Point Conception (Chumash: Humqaq; Spanish: Punta Concepción) is a headland along the Gaviota Coast in southwestern Santa Barbara County, California, United States. It is the point where the Santa Barbara Channel meets the Pacific Ocean, and as the corner between the mostly north-south trending portion of coast to the north and the east-west trending part of the coast near Santa Barbara, it makes a natural division between Southern and Central California, and is commonly used as such in regional weather forecasts. Point Conception Light is at its tip and the Jack and Laura Dangermond Preserve covers some of the surrounding land.

==Name==
Point Conception was named Cabo de Galera ("Galley Cape") by Spanish maritime explorer Juan Rodriguez Cabrillo in 1542. In 1602, Sebastian Vizcaíno sailed past again, renaming the protruding headland Punta de la Limpia Concepción ("Point of the Immaculate Conception").

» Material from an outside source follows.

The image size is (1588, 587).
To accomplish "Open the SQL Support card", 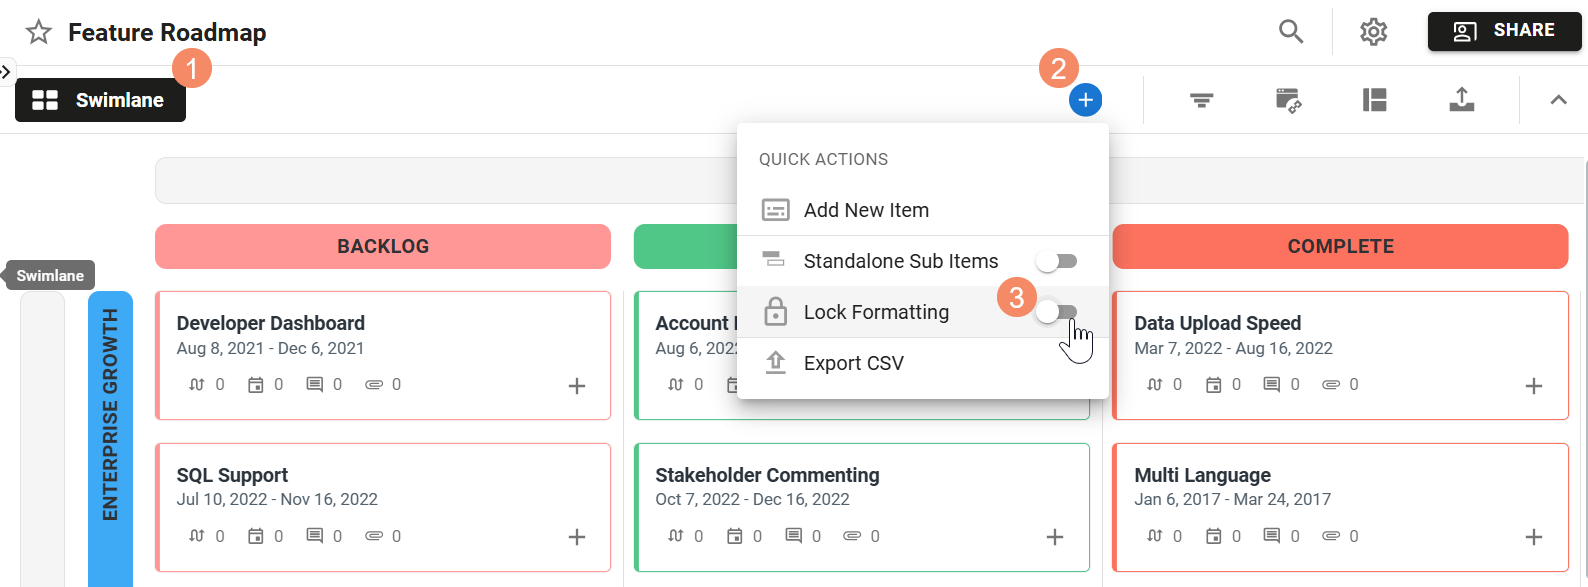I will coord(232,475).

Vizcaíno's name stuck, and was later anglicized to today's version.

==Chumash beliefs==
The Chumash people of the region have traditionally known Point Conception as the "Western Gate", through which the souls of the dead could pass between the mortal world and the heavenly paradise of Similaqsa.

It is called Humqaq ("The Raven Comes") in the Chumashan languages.

In 1978, the Point Conception area was occupied "by Chumash and other Native Americans trying to save it from development by a liquefied natural gas company."